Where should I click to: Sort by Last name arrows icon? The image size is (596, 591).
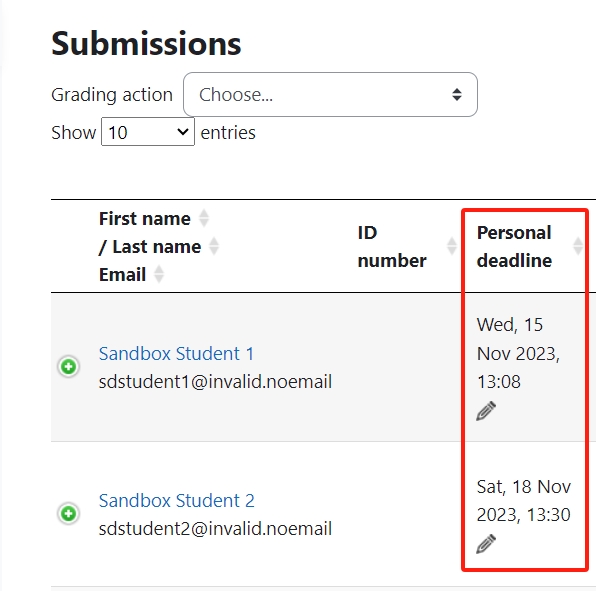(x=214, y=246)
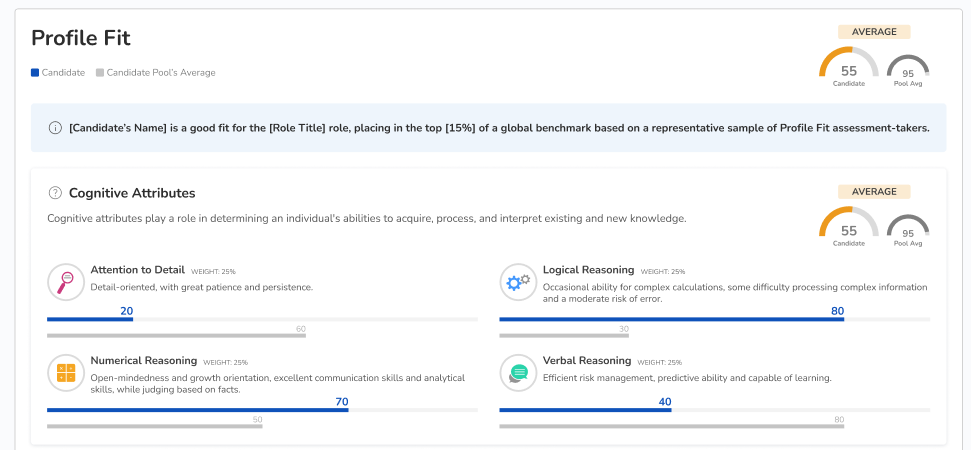
Task: Click the Cognitive Attributes Candidate gauge showing 55
Action: point(848,228)
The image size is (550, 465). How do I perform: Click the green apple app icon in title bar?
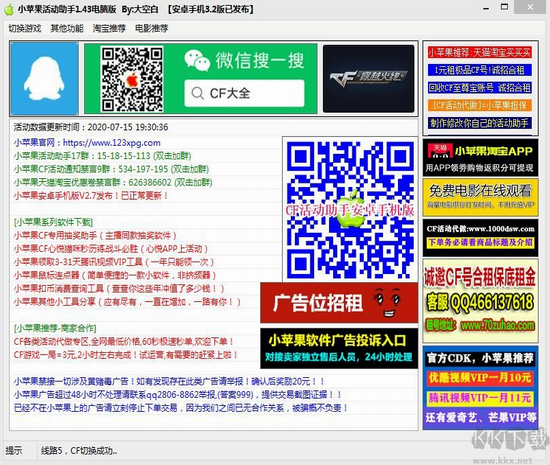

######

Task details:
Exactly as written, restate all of the data, leaving out the images.

Task result:
Where should I click to: Sort by Last name arrows icon? The image size is (596, 591).
(x=214, y=246)
Task: Click the Cognitive Attributes Candidate gauge showing 55
Action: point(848,228)
The image size is (550, 465). How do I perform: Click the green apple app icon in title bar?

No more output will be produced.